Business leaders, politicians, pundits and intellectuals are bewailing death threats to globalization and blaming populists and nationalists like former President Donald Trump for erecting barriers to commerce.
That’s dead wrong. From the end of World War II to 2009, trade as a share of global gross domestic product tripled from about 20% to 61%, and has since fluctuated around 57%.
Models of comparative advantage teach that international trade among nations should increase as commercial barriers are reduced — the World Trade Organization and other international institutions enabled that — but then plateau below complete specialization.
Even before Mr. Trump’s and Chinese President Xi Jinping’s nationalism emerged, the accelerated expansion of global commerce ended. Markets are inclined to overshoot, so a modest pullback was inevitable.
Business pursuit of efficiency created long, vulnerable supply chains that can break because of a fire at a critical semiconductor factory, geopolitical crisis or pandemic and then not be quickly repaired. It’s no surprise that half of the Great Inflation of 2022 was attributable to supply chain disruptions.
Thanks to Russia’s invasion of Ukraine, China’s botched COVID policy and tensions in the Taiwan Strait, these risks are well recognized and businesses are behaving rationally. Rather than simply bringing production home, multinationals are diversifying.
That can be easy — for example, moving sewing machines from China to Vietnam or Mexico. Or difficult — it may take Apple eight years to move 10% of its cellphone assembly to India, because so many components are sourced in China.
Apple is also indigenizing technology, but it will be interesting to see how efficiently it can engineer in-house chips and displays currently sourced from Broadcom, Qualcomm, Samsung and LG.

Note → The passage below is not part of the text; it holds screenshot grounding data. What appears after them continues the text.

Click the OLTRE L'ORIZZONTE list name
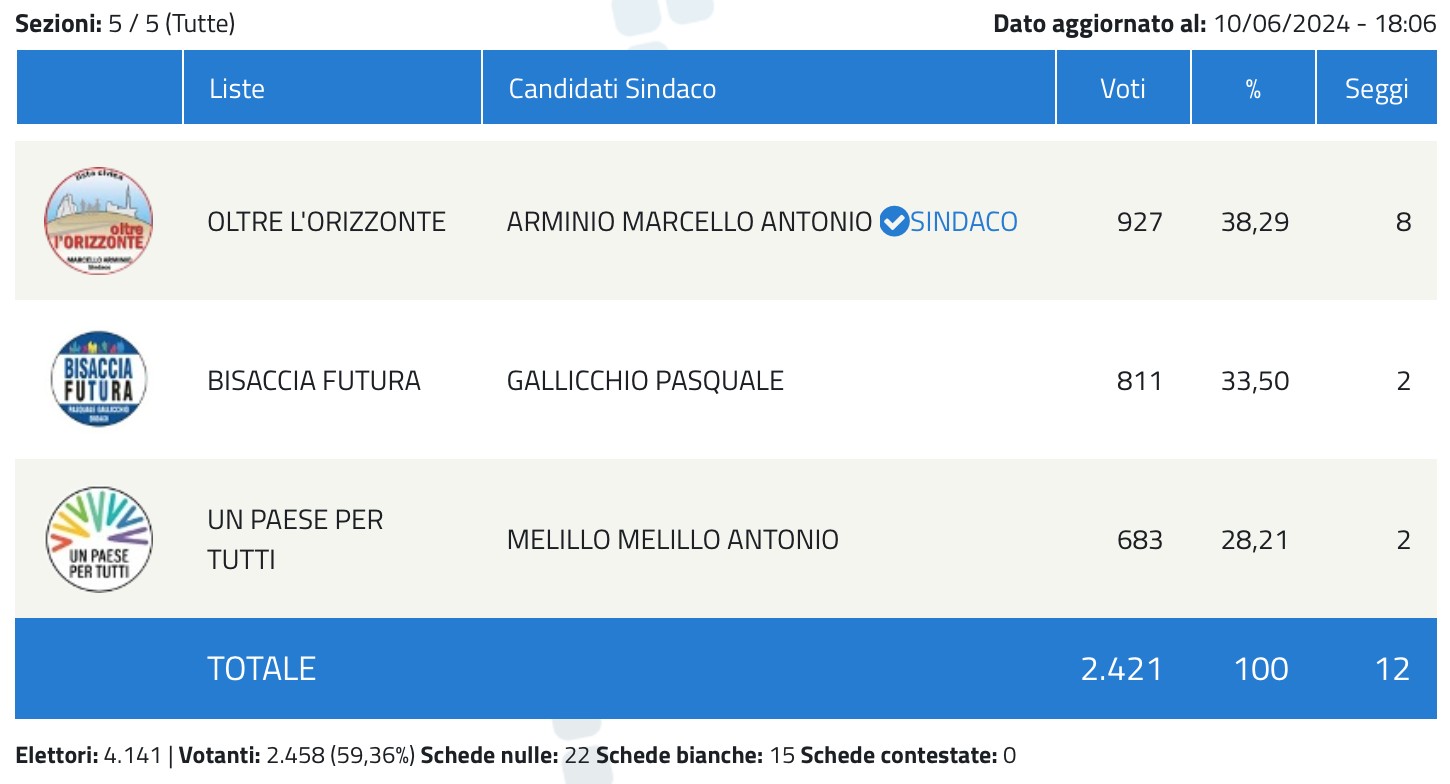This screenshot has width=1450, height=784. 326,221
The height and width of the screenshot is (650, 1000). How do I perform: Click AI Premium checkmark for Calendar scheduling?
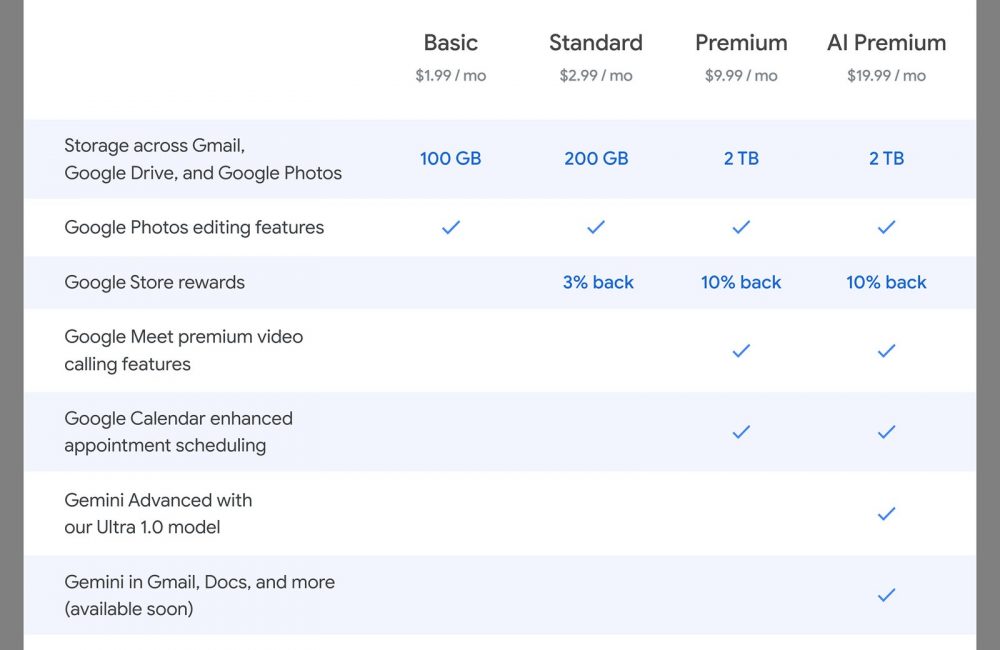886,432
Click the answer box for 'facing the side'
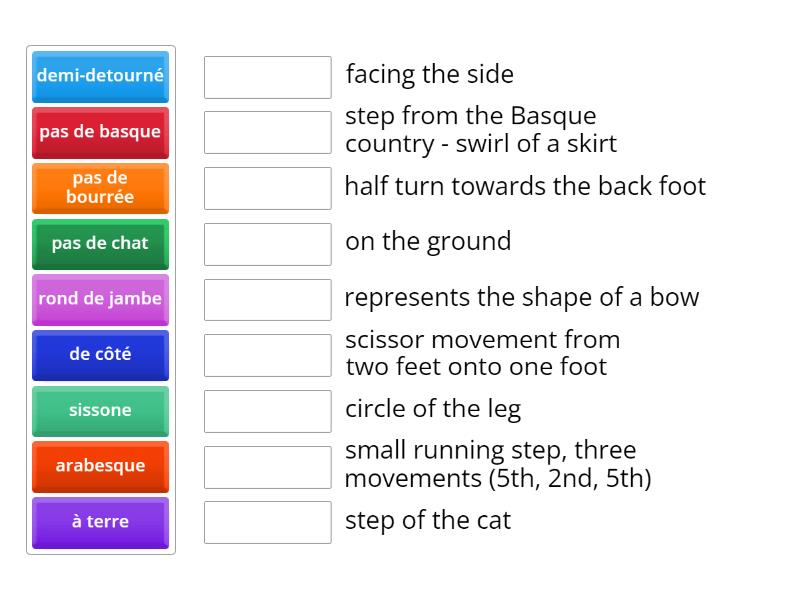This screenshot has height=600, width=800. (x=268, y=77)
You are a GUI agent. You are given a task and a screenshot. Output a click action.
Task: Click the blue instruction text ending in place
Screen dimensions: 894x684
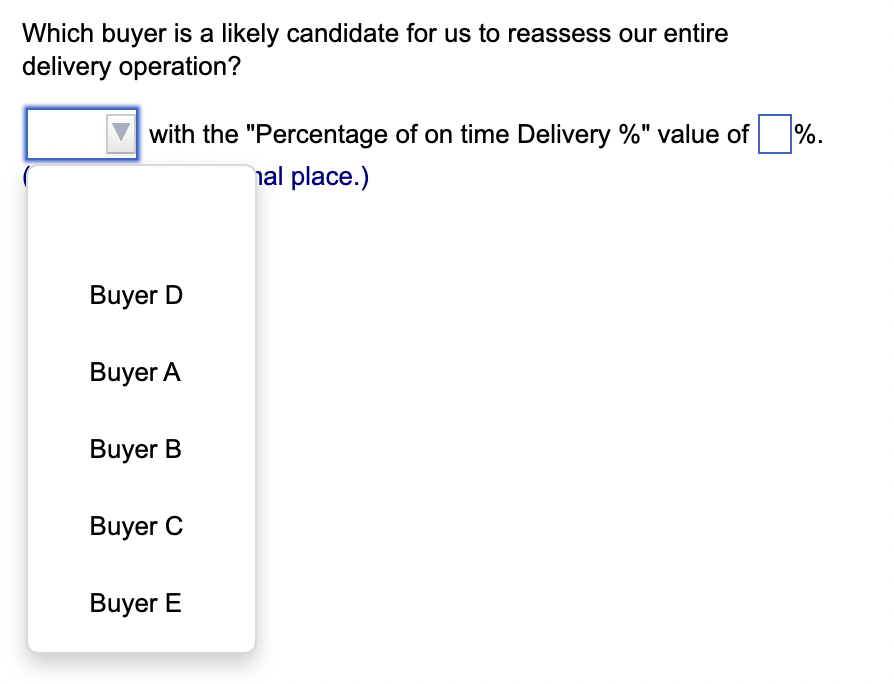click(320, 176)
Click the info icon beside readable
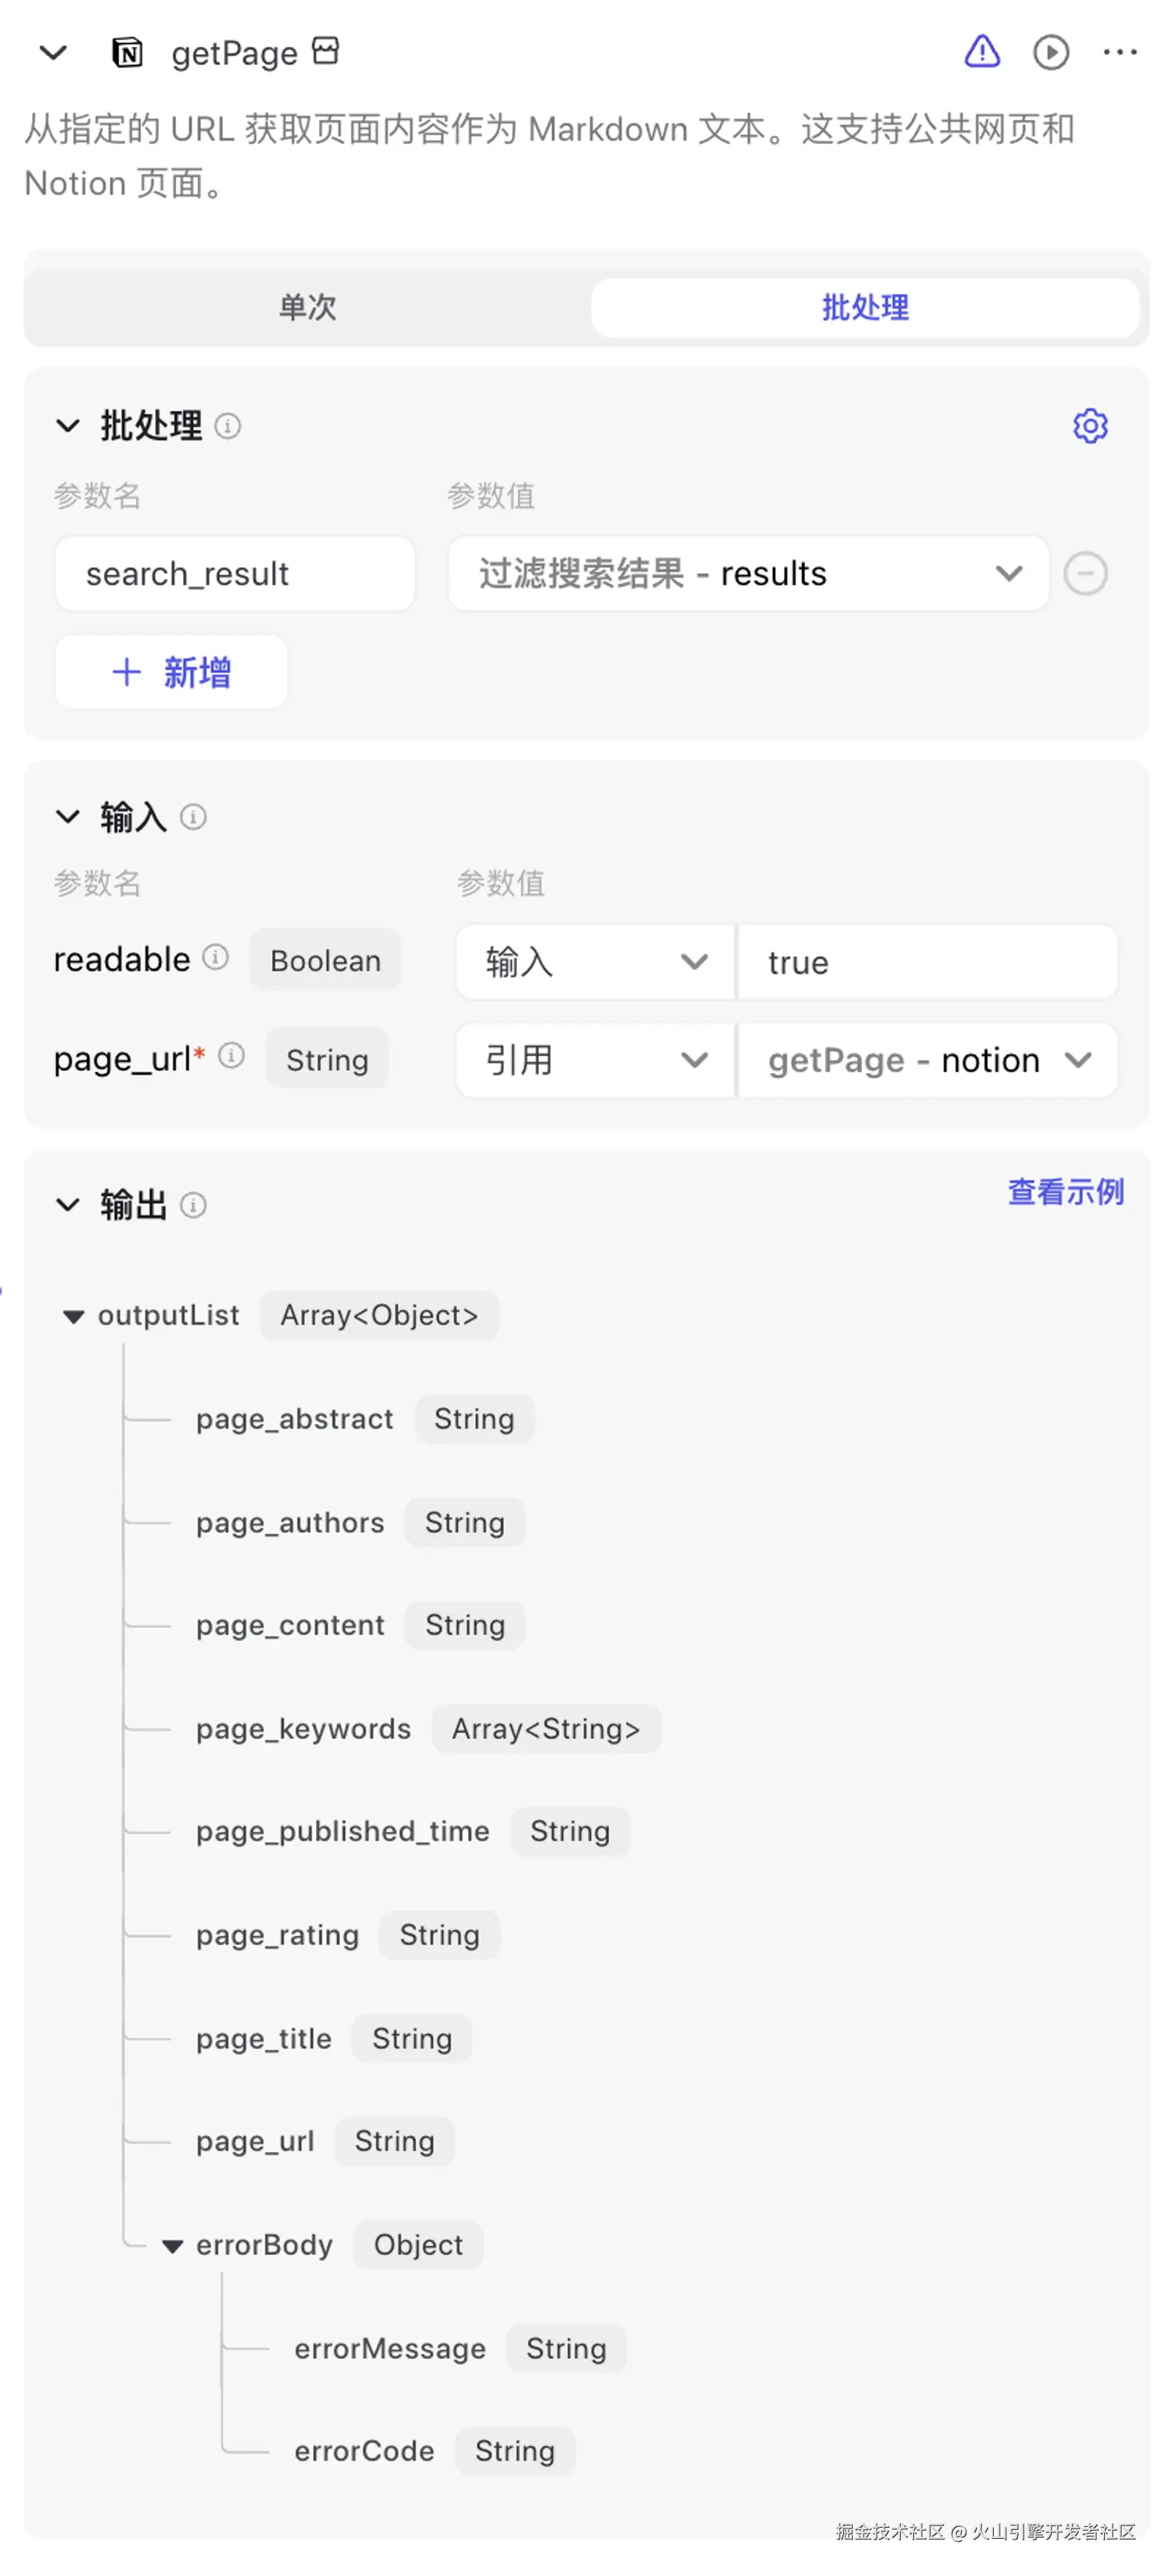Viewport: 1170px width, 2576px height. click(x=216, y=957)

Car batteries are proving a particular puzzle for national automakers to wean from Chinese and South Korean mastery.
China has seized outsized market share from textiles to solar panels, accomplished a lock on rare earth minerals and threatens to become an export juggernaut in electric vehicles through protectionist industrial policies — limiting market access to domestic manufacturers, coercing technology transfer from foreign investors, and generous subsidies.
With Mr. Trump’s tariffs failing to curb China’s mercantilism and Chinese and Russian lawyers rendering the WTO’s trade-rules enforcement mechanism a cynical threat to global security, Mr. Biden has responded with the Chips and Science Act and Inflation Reduction Act. Those aim to level the playing field in batteries, EVs, semiconductors and other cutting-edge industries.
European politicians decry U.S. industrial policies as dangerous and the end of the liberal trade order. German Chancellor Olaf Scholz sees a shift to a multipolar world.
Global reordering hardly began with Russia’s invasion of Ukraine and ban on natural gas exports, even if it accelerated the process.
Mr. Biden is defending America against China’s economic imperialism. European Commission President Ursula von der Leyen recognizes Europe’s need for its own Chips Act and IRA, and those should happen.
It’s getting awfully chilly inside the Kremlin and China’s Central Committee.
Autocrats look in the mirror and see flawless philosophers — omnipotent, omnipresent and omniscient — and then they blunder Russia into stalemate in Ukraine and China into the jaws of America’s export embargoes on technology with military applications and machinery for advanced chipmaking.
Like 1930s dictators, Mr. Xi and Russian President Vladimir Putin invested in armies instead of social infrastructure. Shortages of hospital beds and medicines in the face of COVID-19 bear witness to Mr. Xi’s obsessions.
Nothing would be available to Russia and China by taking Ukraine and Taiwan that wouldn’t be accessible had they not built armies and navies to fend off threats that don’t exist.
Now Messrs. Putin and Xi must reckon with Germany and Japan rearming.
No one is more tunnel visioned than an academic economist lamenting the efficiency losses from a fragmenting international commercial system.
Where is it written that security risks are not economic costs that should be factored when evaluating contemporary global free trade? Where has it been determined that all the economies of scale and specialization wouldn’t be exhausted by opening trade among 5 billion or 6 billion people, as opposed to all 8 billion people on the planet?
First lessons in economics show average unit costs fall when volume increases but then rise again after some critical point. A common market among the advanced democracies of Europe, North America, the Pacific and developing nations is likely big enough to maximize efficiencies.
With Russia and China as members and headed by advocates of enhanced market access for developing nations without comparable commitments for liberalization, the WTO has become an obstacle for progress.
NATO is expanding. Japan, Australia and South Korea — with assistance from the United States, France and the United Kingdom — are beefing up Pacific security cooperation.
Now the West needs to build a new trade system — for example, one with the Trans-Pacific Partnership as its hub — to ensure their industrial policies generate mutual benefit and confront the demonic threats to prosperity and civilization posed by Russia and China.
• Peter Morici is an economist and emeritus business professor at the University of Maryland, and a national columnist.